Back in December, Devialet announced a new business partnership with Faurecia, one of the world's biggest automotive technology companies. The aim was to combine Devialet's knowledge and expertise in acoustic design, signal processing and loudspeakers with Faurecia's electronic design and in-car system-building expertise.
The first results of this partnership were on display at CES 2020 where Devialet gave What Hi-Fi? an extended demonstration showcasing what it could potentially bring to the world of in-car audio.
The demo was simple yet extremely effective. Devialet had an Audi Q5 as a test mule which was fitted with two of its own demo systems besides the car's standard Audi set-up. Devialet gave us a quick blast of each system so we could compare and contrast.
The standard Audi Q5 10 speaker system includes a centre channel and a subwoofer in the boot. It's not a Bang & Olufsen set-up, but it's not the entry-level set-up, either.
Next up was the 'Premium' Devialet system. This doesn't actually introduce any extra speakers, in fact, Devialet takes the subwoofer out of the equation entirely, relying on its own processing to squeeze more bandwidth and performance out of the remaining speakers. All the hardware, including amplification, is the same.
Being able to remove the subwoofer has a few positive knock-on effects. Not only does it help reduce weight, which can affect reduce emissions, it also creates more space in the car and could make it cheaper for a car manufacturer because they don't need to buy as many components for their systems.

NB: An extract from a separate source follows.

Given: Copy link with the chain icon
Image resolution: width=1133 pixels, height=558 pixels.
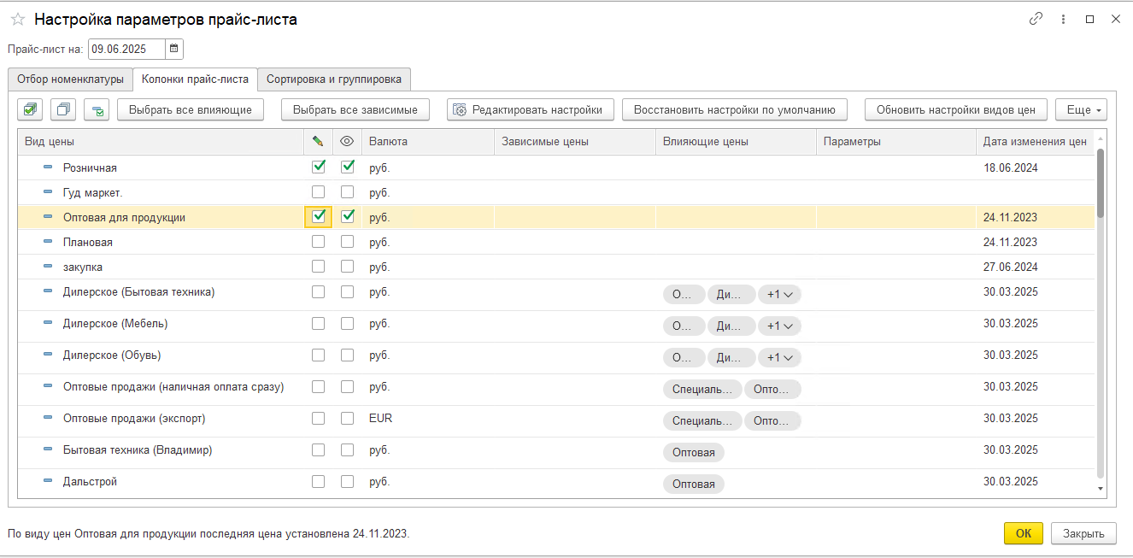Looking at the screenshot, I should (1036, 19).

And the results were quite staggering. You'd think removing the subwoofer would result in a huge drop in the quantity and quality of bass, but if anything the sub-less system managed to extract just as much and even more in the way of bass detail and weight. The system's speakers also sounded better integrated.

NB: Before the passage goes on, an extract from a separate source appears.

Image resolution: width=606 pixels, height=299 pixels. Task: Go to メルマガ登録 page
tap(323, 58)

Playing Daft Punk's Get Lucky, when we switched to the Premium system, the soundstage grew larger and wider with a greater sense of scale. The track's vocal moved higher up for a more convincing stereo image. It also sounded much more dynamic with the standard system sounding messy and compressed in comparison.

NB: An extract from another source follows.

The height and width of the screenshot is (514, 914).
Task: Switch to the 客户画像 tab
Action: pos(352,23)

For the third system demo, Devialet introduced additional speakers into the mix. Its Premium 3D Sound System system saw the introduction of eight smaller speakers, four in each door panel and four in the roof of the car.
Devialet told us besides processing stereo content for 3D use, its system was future-proofed for content specifically mixed in 3D such as Dolby Atmos Music and Sony 360 Reality Audio.
Devialet proceeded to play us both a stereo track and a dedicated Dolby Atmos demo clip. The introduction of the 3D speakers produced a more obvious effect with the Dolby clip. You felt properly immersed in the track, as torrential rainfall lashed down over our seat and leaves swept between the speakers overhead. With the standard music tracks, the effect was more subtle, but that's what we'd expect.
So how soon can we expect to see a Devialet system on the market? Devialet told us they'd been in talks with a few car manufacturers at the show and in our opinion they can't have failed to be impressed. Just the jump in quality made by adjusting the processing and removing the subwoofer was worth the entry fee on its own. Fingers crossed we get to experience the real thing in the near future.